140. Девушка обнаруживается в швейной комнате. Должно быть, она пряталась там всю ночь, съежившись в углу, прислушиваясь к стонам в спальне и шагам по гравию снаружи, пока не заснула на полу в гнездышке из портьер, как кошка. Приняв решение найти ее, я тотчас же ее отыскала: когда с самого рождения живешь в доме, то знаешь каждый его шорох.
– Итак, теперь веселье и игры закончились! А где твоя одежда? Оставь в покое мои одеяла, пожалуйста, у тебя есть собственная одежда. Ну же, что ты собираешься делать теперь? Что ты скажешь своему мужу? Что ты скажешь ему о прошлой ночи? Ну же, говори – что ты собираешься сказать своему мужу? Чем ты занималась в этом доме? Ах ты сука! Дрянь! Смотри, что ты натворила! Это твоя вина, все эти беды – твоя вина! Но одно я скажу тебе точно: ты уберешься отсюда сегодня же, ты и Хендрик, я покончила с вами! И прекрати реветь, поздно плакать, тебе бы нужно было плакать вчера, сегодня это не поможет! Где твоя одежда? Оденься, не стой передо мной голая, одевайся и уходи, я не хочу тебя больше видеть! Я собираюсь сказать Хендрику, чтобы он пришел и забрал тебя.
– Пожалуйста, мисс, моя одежда исчезла.
– Не лги мне, твоя одежда в спальне – там, где ты была!
– Да, мисс. Пожалуйста, мисс, он меня прибьет.
Вот так, желчно изливая потоки обид на девушку, раздуваясь от гнева и от сознания собственной правоты, я на благословенные минуты становлюсь женщиной среди женщин, мегерой среди деревенских мегер.

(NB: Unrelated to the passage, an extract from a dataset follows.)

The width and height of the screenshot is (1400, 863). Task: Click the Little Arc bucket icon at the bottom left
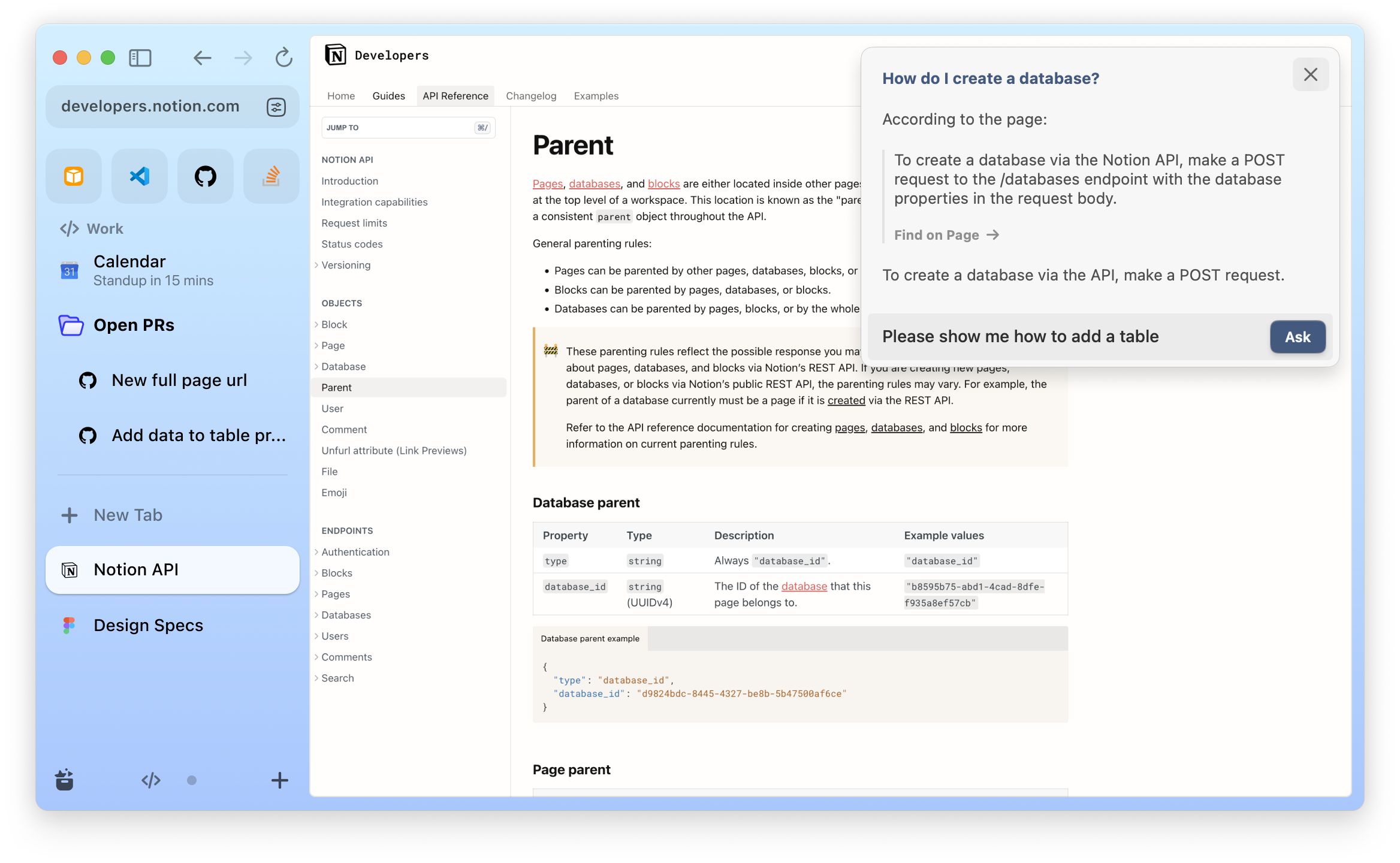tap(64, 780)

Это приходит само по себе, этому не нужно учиться – требуется лишь кроткий объект гнева и недовольство тем, что он не дает тебе сдачи. Я сварлива, но только потому, что вокруг меня бесконечное пространство, и время позади и впереди, из которого, по-видимому, удалилась история, и свидетельство безграничной власти – в этих склоненных головах. Повсюду я бью кулаками по воздуху. Что мне остается, кроме унылого расширения до пределов вселенной? Что же удивительного в том, что никто не может чувствовать себя в безопасности, если я рядом, что самый смиренный цветок велда скорее всего будет осквернен, что я вижу томительный сон о кусте, который сопротивляется моему метафизическому завоеванию? Бедный Хендрик, бедная Анна, какие у них шансы?
141. – Хендрик! Слушай внимательно. Анна в доме. Она сожалеет обо всем, что случилось. Она хочет попросить у тебя прощения. Вот что я хочу знать: должна ли я прислать ее, или будут неприятности? Потому что, Хендрик, я говорю тебе здесь и сейчас: если ты устроишь скандал, я умываю руки, и вы оба можете убираться сегодня же. Я хочу, чтобы все было ясно. То, что случится между тобой и Анной, – не мое дело; но если она придет ко мне и скажет, что ты жестоко с ней обращался, – берегись!
– Анна! Иди сюда немедленно! Давай же, поторапливайся, он ничего не сделает!
Этот ребенок выходит, волоча ноги. На ней снова ее одежда-коричневое платье до колен, синий жакет, красная косынка. Она останавливается перед Хендриком, чертя узоры на гравии большим пальцем ноги. На лице – следы слез. Она все сопит и сопит. Хендрик говорит:
– Мисс не должна расстраиваться, но мисс слишком уж вмешивается.
Он делает шаг к Анне Маленькой. Голос у него звучит громко от волнения – я никогда не слышала, чтобы, он так говорил прежде. Анна юркает мне за спину, утирая нос рукавом. Такое прекрасное утро, а я затесалась в собачью драку.
– Ты! Я тебя убью! – говорит Хендрик.